◆ **WHAT YOU WILL DO**
Return each line of the data below that contains the string "Open".

Saved entries
* * *

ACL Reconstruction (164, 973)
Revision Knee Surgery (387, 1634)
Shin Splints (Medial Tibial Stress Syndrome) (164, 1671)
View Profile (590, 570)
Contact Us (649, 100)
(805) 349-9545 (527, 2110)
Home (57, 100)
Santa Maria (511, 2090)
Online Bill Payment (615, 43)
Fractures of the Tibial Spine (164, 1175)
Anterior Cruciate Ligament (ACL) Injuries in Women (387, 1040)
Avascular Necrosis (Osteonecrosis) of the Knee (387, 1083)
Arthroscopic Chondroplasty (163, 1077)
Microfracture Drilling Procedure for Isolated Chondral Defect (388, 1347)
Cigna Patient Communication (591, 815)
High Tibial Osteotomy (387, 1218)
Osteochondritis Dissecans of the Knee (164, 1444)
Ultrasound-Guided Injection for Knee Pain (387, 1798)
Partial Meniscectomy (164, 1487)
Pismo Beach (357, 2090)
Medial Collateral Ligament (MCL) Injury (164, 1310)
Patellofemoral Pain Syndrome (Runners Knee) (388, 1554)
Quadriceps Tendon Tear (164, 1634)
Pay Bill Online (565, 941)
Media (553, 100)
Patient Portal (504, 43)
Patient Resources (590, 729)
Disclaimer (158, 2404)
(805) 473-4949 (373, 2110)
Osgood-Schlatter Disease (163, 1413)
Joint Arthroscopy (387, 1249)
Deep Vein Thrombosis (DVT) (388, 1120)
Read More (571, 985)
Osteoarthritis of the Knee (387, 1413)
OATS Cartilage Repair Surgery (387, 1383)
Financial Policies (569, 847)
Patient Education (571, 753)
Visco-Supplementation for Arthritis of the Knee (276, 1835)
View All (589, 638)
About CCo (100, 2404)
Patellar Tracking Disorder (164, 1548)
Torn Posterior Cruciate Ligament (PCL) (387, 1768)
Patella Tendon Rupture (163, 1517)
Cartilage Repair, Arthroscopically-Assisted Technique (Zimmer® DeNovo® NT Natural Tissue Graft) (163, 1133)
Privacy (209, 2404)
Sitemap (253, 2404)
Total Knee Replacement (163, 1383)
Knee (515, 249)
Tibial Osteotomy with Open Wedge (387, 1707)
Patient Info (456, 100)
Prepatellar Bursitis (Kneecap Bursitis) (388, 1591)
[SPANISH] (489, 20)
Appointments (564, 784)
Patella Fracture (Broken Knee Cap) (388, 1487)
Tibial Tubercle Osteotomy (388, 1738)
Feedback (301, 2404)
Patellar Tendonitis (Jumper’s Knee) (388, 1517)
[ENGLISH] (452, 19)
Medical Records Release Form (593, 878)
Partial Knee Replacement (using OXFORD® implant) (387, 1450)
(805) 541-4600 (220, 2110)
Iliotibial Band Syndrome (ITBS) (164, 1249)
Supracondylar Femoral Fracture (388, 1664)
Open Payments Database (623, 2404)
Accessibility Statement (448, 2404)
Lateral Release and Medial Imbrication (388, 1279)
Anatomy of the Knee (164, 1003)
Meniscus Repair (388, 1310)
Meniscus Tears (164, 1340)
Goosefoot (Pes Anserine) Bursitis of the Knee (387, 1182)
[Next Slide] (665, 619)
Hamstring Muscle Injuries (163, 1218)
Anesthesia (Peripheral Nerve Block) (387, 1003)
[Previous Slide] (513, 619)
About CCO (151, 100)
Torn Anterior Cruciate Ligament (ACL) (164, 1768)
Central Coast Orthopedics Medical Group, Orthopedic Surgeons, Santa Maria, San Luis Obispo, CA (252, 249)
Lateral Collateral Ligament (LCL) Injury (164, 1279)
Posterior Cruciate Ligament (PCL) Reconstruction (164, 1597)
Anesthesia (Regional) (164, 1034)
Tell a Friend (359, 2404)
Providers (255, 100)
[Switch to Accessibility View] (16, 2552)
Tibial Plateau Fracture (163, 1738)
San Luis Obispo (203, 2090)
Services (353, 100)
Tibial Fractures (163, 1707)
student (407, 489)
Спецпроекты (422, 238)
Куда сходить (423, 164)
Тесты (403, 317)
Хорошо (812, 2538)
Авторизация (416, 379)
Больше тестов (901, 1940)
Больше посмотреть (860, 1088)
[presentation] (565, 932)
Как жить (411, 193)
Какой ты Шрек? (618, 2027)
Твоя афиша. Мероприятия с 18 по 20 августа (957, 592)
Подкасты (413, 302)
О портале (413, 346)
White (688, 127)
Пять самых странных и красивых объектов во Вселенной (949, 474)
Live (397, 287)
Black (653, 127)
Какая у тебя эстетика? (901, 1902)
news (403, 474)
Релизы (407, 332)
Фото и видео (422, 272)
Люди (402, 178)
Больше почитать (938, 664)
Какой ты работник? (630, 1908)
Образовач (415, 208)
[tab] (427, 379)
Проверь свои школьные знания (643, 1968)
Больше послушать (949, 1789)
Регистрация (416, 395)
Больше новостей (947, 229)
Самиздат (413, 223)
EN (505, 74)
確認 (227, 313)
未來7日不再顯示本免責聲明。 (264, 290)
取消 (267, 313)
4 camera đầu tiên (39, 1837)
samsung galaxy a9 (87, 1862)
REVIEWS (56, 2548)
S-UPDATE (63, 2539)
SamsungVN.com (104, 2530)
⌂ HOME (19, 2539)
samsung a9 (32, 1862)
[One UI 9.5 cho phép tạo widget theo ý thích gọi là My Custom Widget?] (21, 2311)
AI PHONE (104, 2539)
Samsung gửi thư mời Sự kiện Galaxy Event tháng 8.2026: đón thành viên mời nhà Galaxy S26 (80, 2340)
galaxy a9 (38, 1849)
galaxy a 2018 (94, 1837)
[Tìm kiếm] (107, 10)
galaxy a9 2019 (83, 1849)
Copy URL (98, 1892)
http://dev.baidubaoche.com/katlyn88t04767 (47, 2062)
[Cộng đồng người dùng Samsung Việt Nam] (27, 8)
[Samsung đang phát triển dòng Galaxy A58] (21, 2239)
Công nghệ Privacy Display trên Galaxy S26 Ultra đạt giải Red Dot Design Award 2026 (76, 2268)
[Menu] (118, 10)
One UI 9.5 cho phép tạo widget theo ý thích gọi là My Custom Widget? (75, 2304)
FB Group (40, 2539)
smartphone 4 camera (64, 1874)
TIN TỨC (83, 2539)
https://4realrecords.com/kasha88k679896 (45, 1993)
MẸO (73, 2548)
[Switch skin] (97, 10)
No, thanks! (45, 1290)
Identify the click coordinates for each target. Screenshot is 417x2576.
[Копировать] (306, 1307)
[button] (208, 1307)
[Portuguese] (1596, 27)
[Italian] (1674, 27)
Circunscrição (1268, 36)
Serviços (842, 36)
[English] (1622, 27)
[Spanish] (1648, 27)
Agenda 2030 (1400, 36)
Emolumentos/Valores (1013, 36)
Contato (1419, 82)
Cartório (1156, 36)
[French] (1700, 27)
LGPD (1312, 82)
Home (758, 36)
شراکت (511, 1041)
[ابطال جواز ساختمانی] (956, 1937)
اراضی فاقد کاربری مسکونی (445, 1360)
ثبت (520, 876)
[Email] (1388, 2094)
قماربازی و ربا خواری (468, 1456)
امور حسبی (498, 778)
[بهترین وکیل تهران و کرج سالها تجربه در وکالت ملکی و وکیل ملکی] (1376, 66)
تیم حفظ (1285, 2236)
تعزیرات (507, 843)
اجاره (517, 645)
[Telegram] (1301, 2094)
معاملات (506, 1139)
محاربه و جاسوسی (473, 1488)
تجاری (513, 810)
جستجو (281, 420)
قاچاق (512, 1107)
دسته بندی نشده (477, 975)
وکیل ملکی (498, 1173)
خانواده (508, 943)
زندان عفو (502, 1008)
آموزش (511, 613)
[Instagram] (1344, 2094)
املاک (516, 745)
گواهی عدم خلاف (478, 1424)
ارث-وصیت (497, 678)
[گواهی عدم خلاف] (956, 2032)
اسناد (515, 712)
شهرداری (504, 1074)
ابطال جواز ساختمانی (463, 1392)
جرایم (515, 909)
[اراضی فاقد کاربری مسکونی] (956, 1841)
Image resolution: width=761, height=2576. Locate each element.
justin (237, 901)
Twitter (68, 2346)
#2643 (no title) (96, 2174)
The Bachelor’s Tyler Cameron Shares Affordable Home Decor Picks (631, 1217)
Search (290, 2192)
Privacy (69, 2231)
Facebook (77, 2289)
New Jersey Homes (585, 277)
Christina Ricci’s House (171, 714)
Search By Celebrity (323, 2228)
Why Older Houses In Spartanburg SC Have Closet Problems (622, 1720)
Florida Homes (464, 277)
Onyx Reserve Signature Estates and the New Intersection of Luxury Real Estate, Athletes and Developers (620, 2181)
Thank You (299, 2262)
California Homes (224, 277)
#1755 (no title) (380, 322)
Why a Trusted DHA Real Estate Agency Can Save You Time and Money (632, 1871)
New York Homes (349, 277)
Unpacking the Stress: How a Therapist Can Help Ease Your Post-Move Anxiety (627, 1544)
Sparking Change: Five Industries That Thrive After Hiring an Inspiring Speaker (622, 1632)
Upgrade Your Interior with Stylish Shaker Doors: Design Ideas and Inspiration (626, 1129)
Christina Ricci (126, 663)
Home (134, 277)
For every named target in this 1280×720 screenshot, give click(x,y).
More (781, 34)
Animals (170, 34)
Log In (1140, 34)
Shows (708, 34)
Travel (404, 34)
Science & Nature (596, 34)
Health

* * *

◆ **REPLY TO THE TASK**
Tibial Osteotomy with Open Wedge (387, 1707)
Open Payments Database (623, 2404)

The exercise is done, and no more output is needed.